Passage to read:
What happens a lot is people using yacht rock synonymously with soft rock. Even the SiriusXM Yacht Rock Radio station plays songs by Air Supply and Chicago and things [that aren’t yacht rock]. With this movie, we were really trying to nail it down to what the Yacht Rock guys were referring to, specifically, which was this group of musicians in L.A. in the late ’70s and early ’80s who knew each other and collaborated on each other’s records, how they came from the pop-rock world but were influenced by R&B and jazz. That’s what we focused on in the movie. The issue typically has been treating yacht rock as another term for soft rock music from the ’70s. [Yacht Rock host] Steve Huey says in the movie, “All yacht rock is soft rock, but not all soft rock is yacht rock.” That’s an important distinction to make.
Fleetwood Mac and the Eagles come up as examples in the film of bands often erroneously lumped into the yacht rock genre. But Fleetwood Mac are missing the jazz element, and the Eagles are a country-rock band.
I think the one yacht rock song that the Eagles have is “I Can’t Tell You Why.” It’s a little bit more R&B, with the prominent Fender Rhodes. But just using yacht rock as a catchall to describe any music from California in the ’70s or any kind of mellow band from the ’70s is not correct. From the Steely Dan side, you see people object to the term yacht rock. Some people get really testy about it. And this is addressing your readership: Steely Dan fans who maybe are thinking that the movie is just going to be talk about soft rock and jokes about boats and stuff—I mean, the movie’s a lot of fun, and I think the movie’s funny, but it does not treat the music like a joke. The humor comes organically out of the musicians who are just really funny, cool guys. They’re all likable, and they’re all self-aware, too, which is always an endearing quality. So it’s a fun movie, but it takes the music seriously, maybe in ways that other examinations of this scene haven’t.
The film seems to find its thesis in something that you say about the jokey, cartoonish image yacht rock has taken on in some corners, with cover bands smirking on stage in matching captain hats and so on. You believe the perception of yacht rock as a kind of joke has altered the way the music is perceived, or that it has obscured the actual story of this scene.
On the whole, yacht rock as a term has been a positive for these musicians because it did identify that this was a scene. That wasn’t appreciated as much before the web series. But even the web series, in a way, has also been distorted a little bit by time. People think of the web series as just being this sort of jokey thing about the musicians. But you hear from Steve Huey and [cocreator and star] J.D. Ryznar in the movie a lot, because they know a lot about this music. They approach it from an almost scholarly perspective. Steve Huey is a music critic. He has hundreds if not thousands of bylines on AllMusic. J.D. is a comedy writer, but he is an amateur historian of this music. I knew they’d be articulate, but I didn’t know that we’d end up using them quite as much as we did. I quickly realized it’s relatively easy to find people who can talk about Steely Dan. However, there weren’t many people who could go deep on Kenny Loggins or Christopher Cross. Only Steve and J.D. could do that. They have studied this music. They looked at liner notes and figured out organically that not only were these musicians all in the same place at the same time, but they were playing on each other’s records. At one point early in the making of the movie, I was outlining the story with Garret [Price, the director], and I was like, “This is the middle-aged White-guy Wu-Tang Clan.” You’ve got Christopher Cross and Michael McDonald over here on this one record together; you have Michael McDonald and Kenny Loggins over there on another record. Michael McDonald is the center of this. He’s the common touchstone that links everybody in the movie, because Christopher Cross and Kenny Loggins didn’t really associate, and Loggins didn’t do things with Steely Dan. But they all did something with Michael McDonald. He’s the central hub.

Data entries:
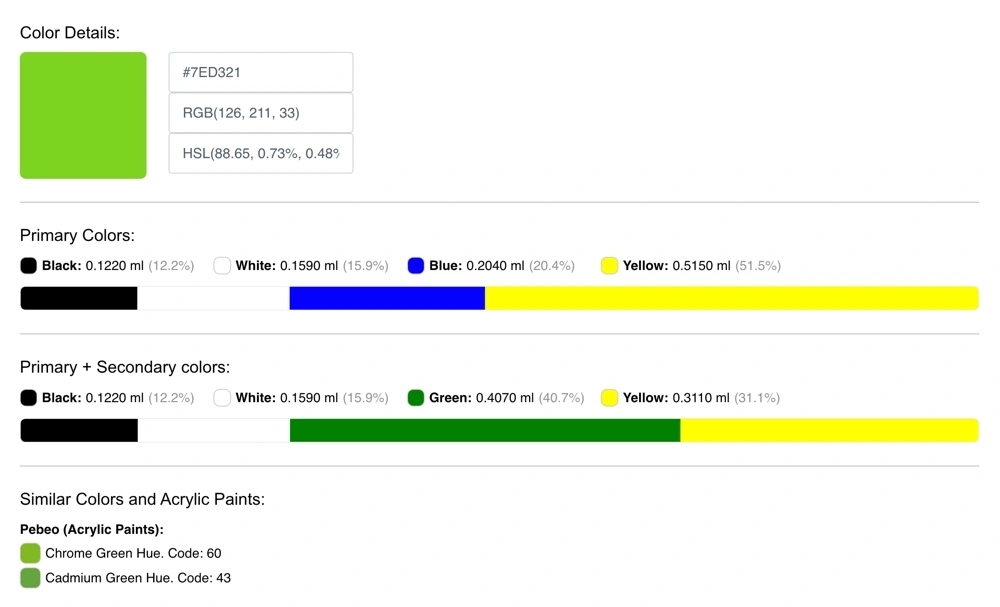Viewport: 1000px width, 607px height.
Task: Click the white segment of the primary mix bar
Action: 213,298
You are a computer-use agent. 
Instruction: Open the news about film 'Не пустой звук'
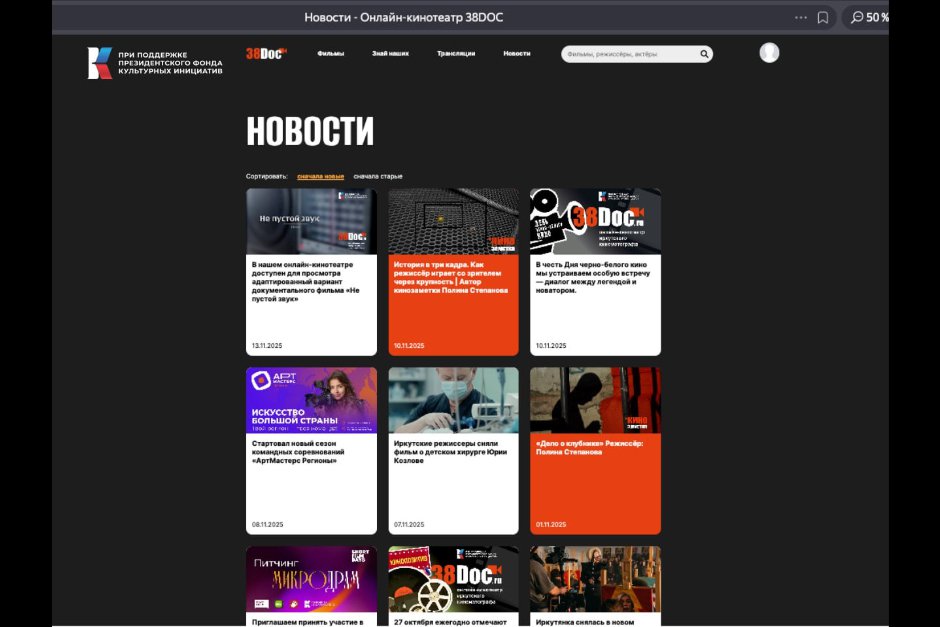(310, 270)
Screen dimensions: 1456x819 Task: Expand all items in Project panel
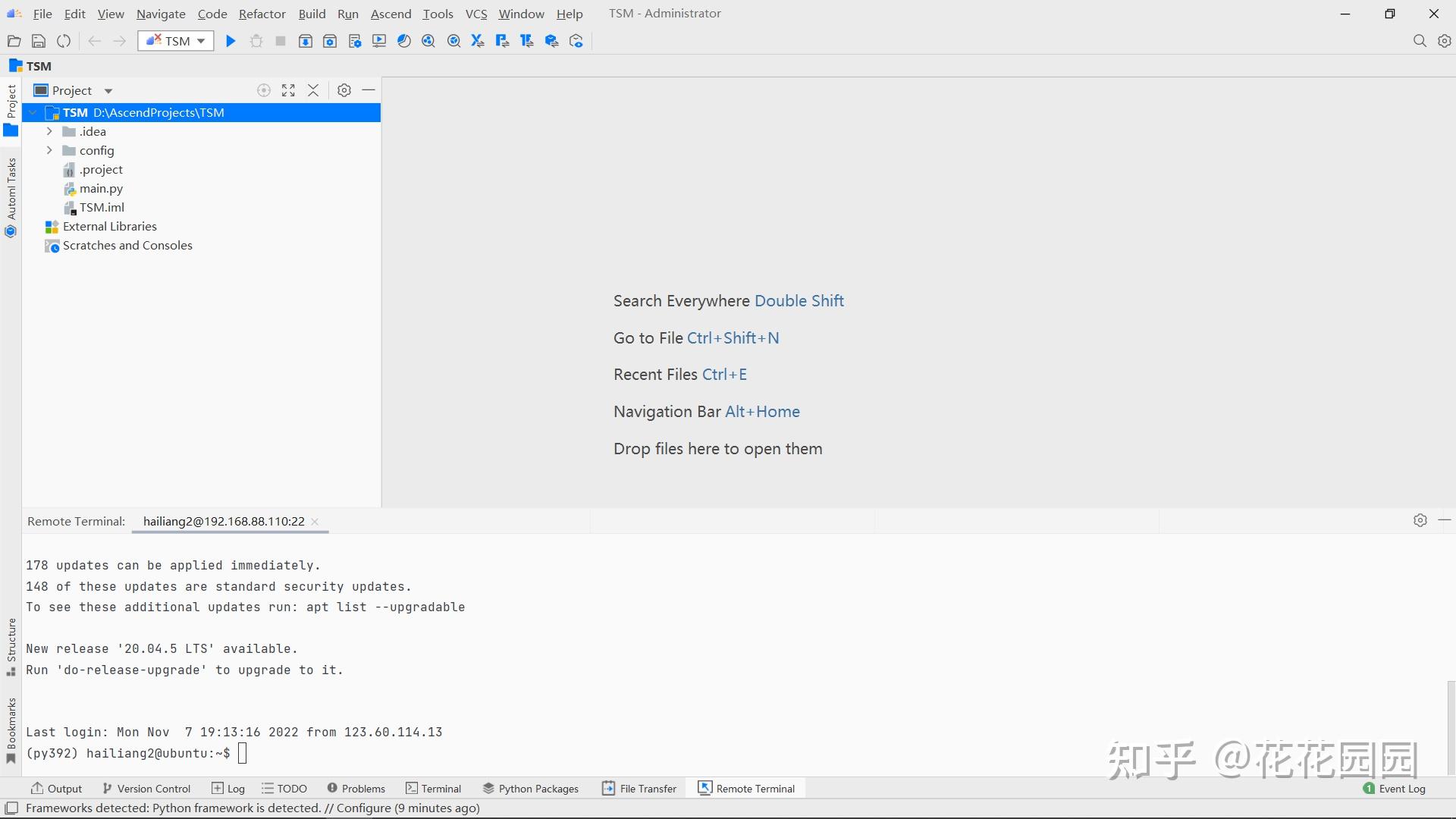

What to do:
Write out everything in the yacht rock interview from "The film seems" down to "of this scene.".

Task solution:
The film seems to find its thesis in something that you say about the jokey, cartoonish image yacht rock has taken on in some corners, with cover bands smirking on stage in matching captain hats and so on. You believe the perception of yacht rock as a kind of joke has altered the way the music is perceived, or that it has obscured the actual story of this scene.